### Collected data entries

-- Opening Marker --

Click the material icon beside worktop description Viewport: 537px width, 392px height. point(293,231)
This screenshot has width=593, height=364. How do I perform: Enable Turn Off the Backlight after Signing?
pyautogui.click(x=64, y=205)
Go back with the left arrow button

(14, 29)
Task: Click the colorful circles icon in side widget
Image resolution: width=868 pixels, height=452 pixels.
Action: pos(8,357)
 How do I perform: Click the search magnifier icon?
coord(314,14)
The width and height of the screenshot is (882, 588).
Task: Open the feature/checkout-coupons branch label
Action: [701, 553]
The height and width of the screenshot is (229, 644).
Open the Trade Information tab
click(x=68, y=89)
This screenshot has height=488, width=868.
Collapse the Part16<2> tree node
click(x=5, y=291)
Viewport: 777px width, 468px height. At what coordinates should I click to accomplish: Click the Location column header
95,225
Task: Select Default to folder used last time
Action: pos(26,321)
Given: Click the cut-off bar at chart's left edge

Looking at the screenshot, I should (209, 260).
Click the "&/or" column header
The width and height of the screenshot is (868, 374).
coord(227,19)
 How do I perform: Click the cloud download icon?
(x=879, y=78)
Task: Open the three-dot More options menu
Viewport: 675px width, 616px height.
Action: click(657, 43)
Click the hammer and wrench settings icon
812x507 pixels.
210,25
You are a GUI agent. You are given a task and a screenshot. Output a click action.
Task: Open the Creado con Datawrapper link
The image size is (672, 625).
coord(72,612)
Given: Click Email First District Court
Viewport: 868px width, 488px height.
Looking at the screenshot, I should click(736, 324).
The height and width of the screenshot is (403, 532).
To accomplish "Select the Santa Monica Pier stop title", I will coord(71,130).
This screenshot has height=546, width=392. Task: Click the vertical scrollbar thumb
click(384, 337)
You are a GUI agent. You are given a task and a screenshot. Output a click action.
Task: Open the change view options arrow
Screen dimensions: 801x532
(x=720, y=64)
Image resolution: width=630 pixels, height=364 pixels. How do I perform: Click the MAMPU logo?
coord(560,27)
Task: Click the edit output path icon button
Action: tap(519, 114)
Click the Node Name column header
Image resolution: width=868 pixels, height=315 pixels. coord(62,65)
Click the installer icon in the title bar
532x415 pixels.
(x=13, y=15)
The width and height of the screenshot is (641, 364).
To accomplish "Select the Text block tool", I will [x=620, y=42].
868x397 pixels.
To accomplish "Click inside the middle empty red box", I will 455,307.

-- Closing Marker --

### TASK INSTRUCTIONS
Write out exactly those lines of the records above that lie from the one with "Click the installer icon in the title bar" through the last line, including both.

### OUTPUT OF THE TASK
Click the installer icon in the title bar
532x415 pixels.
(x=13, y=15)
The width and height of the screenshot is (641, 364).
To accomplish "Select the Text block tool", I will [x=620, y=42].
868x397 pixels.
To accomplish "Click inside the middle empty red box", I will 455,307.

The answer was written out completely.